As Vince climbed into his SUV, he couldn’t keep from envisioning how Tessa had massaged Sean’s little chest and patted him softly on the back when she’d first taken him into the bathroom. She was so good with children.
And she’d never have any of her own.
Vince knew Walter McGuire had blamed him for everything that had happened, from the pregnancy to the quick marriage to the walk-up apartment he and Tessa had lived in, to the condition that had taken their baby and almost Tessa’s life, too. Over the years, Vince had wrestled with his own guilt and attempted to look over that span of time rationally, especially the pain that had come from Tessa choosing to go home with her father from the hospital, rather than with him. Everything that had come after had been born in that decision of hers. And whether he wanted to admit it or not, the pain from her choice still lodged in his heart.
He found what he needed in the drugstore and was home in twenty-five minutes. Home. It wasn’t home yet. Maybe it just needed pictures on the walls in the living room and a few rugs on the floor? That might help. But how long would he and Sean be staying here? If Sean had surgery, how long would recovery take?

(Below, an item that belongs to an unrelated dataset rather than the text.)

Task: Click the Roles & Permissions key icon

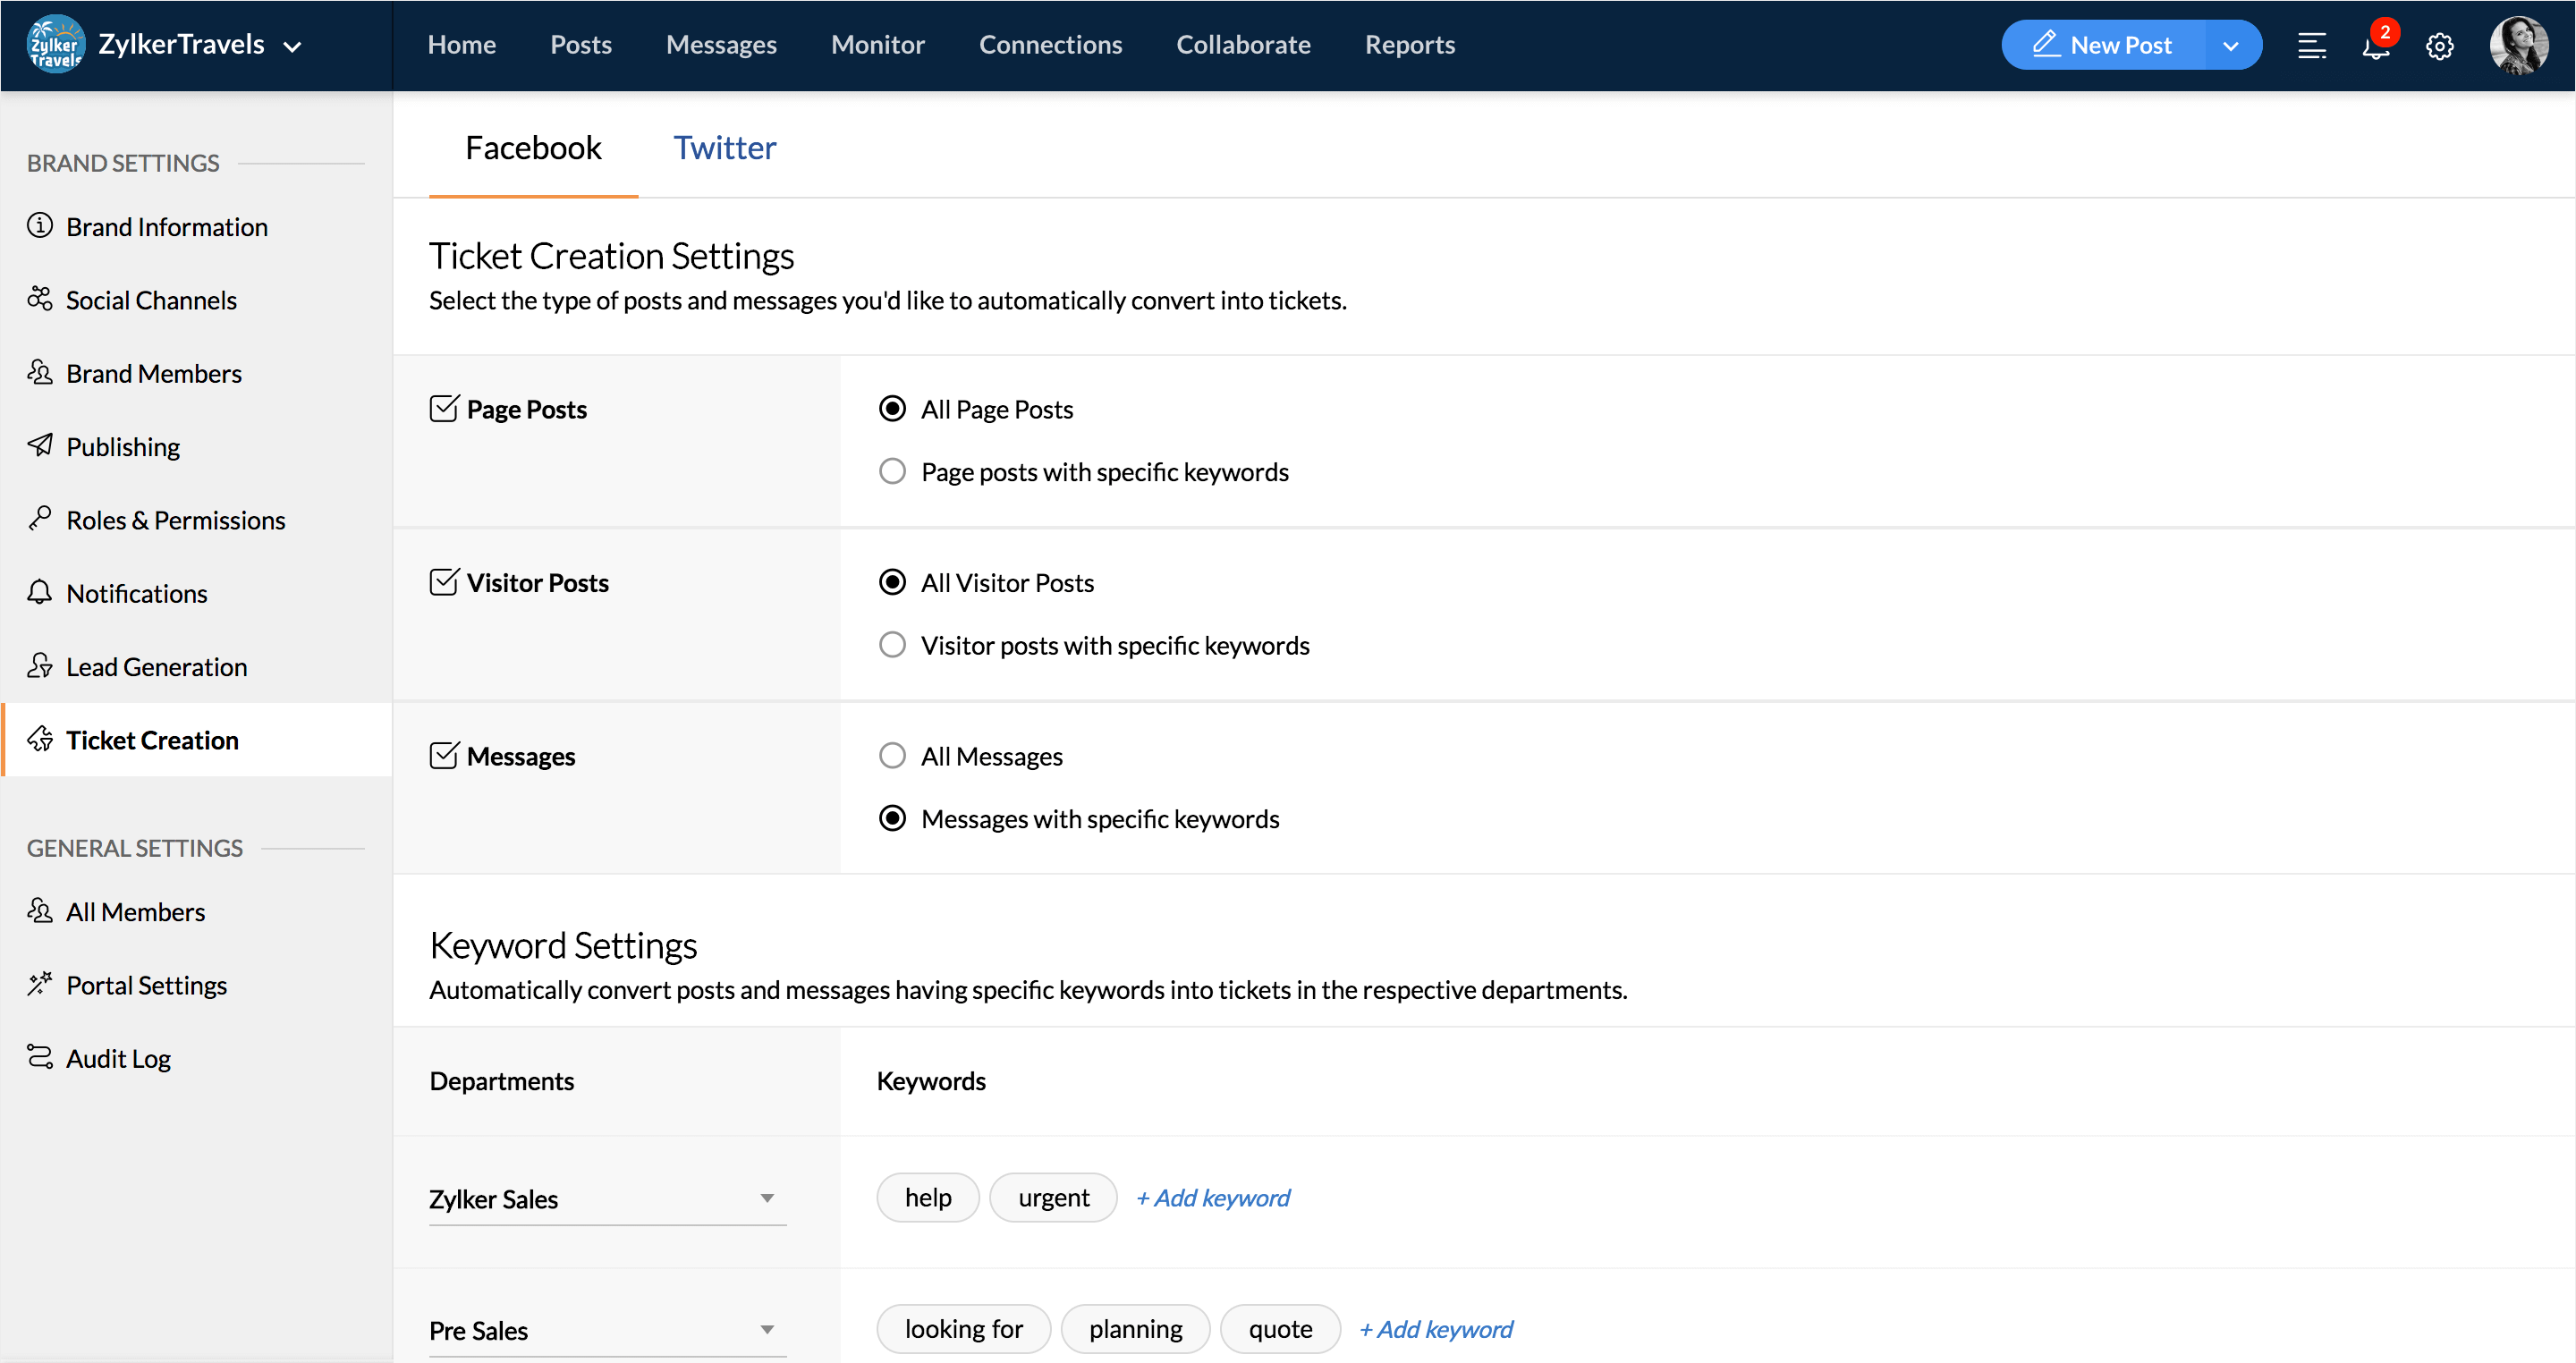Action: [x=40, y=519]

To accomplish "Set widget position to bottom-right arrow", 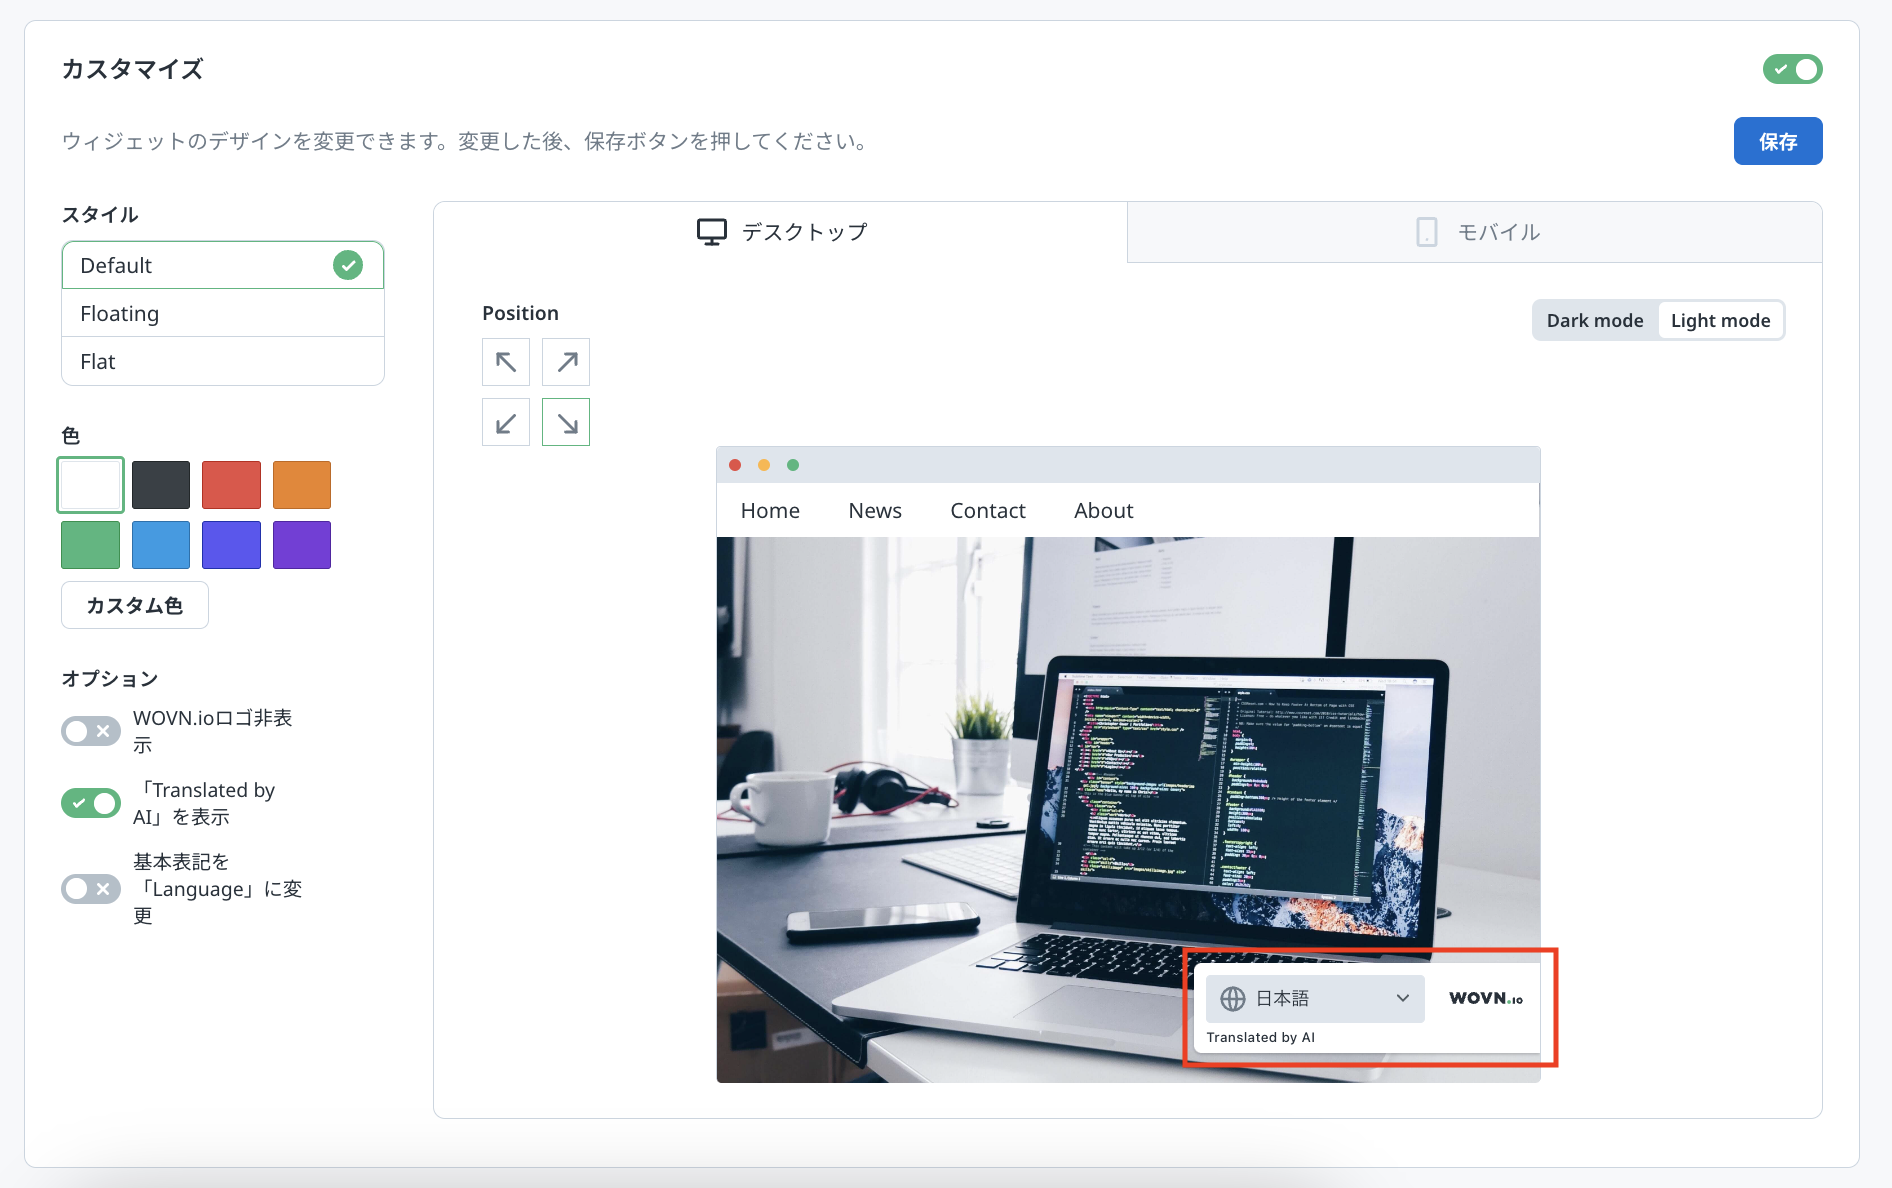I will pyautogui.click(x=566, y=423).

Next week he might have that answer.
Now when Vince stepped into his house, something felt…different. Maybe it was the lingering scent of strawberries and vanilla from Tessa’s lotion or whatever she used. That day she’d come to the station, it had wrapped around him and twisted his gut. Or maybe the difference in the condo came from the sight of her medical bag sitting on his dinette table.
But then he was drawn to what really transformed his condo into a home rather than simply the place where he lived. The sound of Tessa’s lovely voice crooning to his son pierced his heart.
He never should have called her tonight. Yet Sean had needed her. What else could he have done?
His training in the Air Force and as a cop had taught him to walk silently unless he wanted to be heard. Setting his purchases quietly to the side of the computer on his desk in the corner of living room, he went down the hall to Sean’s room and stopped just outside the doorway. Tessa’s hair and blouse were still damp. She’d tossed a towel over the back of the rocker and had wrapped Sean in one.
Vince could see his son was sleeping as Tessa rocked and sang, “Baby close your eyes. Dream of puppy dogs and fireflies.”
He didn’t know the song and wondered if she’d made it up herself to sing to her little patients.
He knew he hadn’t made a sound. He’d hardly taken a breath. Yet she glanced up and spotted him as if some sixth sense had told her he was there.
“Is he asleep?” Vince asked though he’d already guessed the answer.
“Yes, he’s breathing easier. The little guy was tuckered out. He drank some apple juice for me. If he wakes up later, he might be sweated. See if he’ll take some of the Pedialyte.”
“Let me get the humidifier going and we’ll see if he’ll sleep in his crib.”
After Vince added the distilled water to the machine and plugged it in, Tessa asked, “Do you have something easy we can put on him so we don’t wake him?”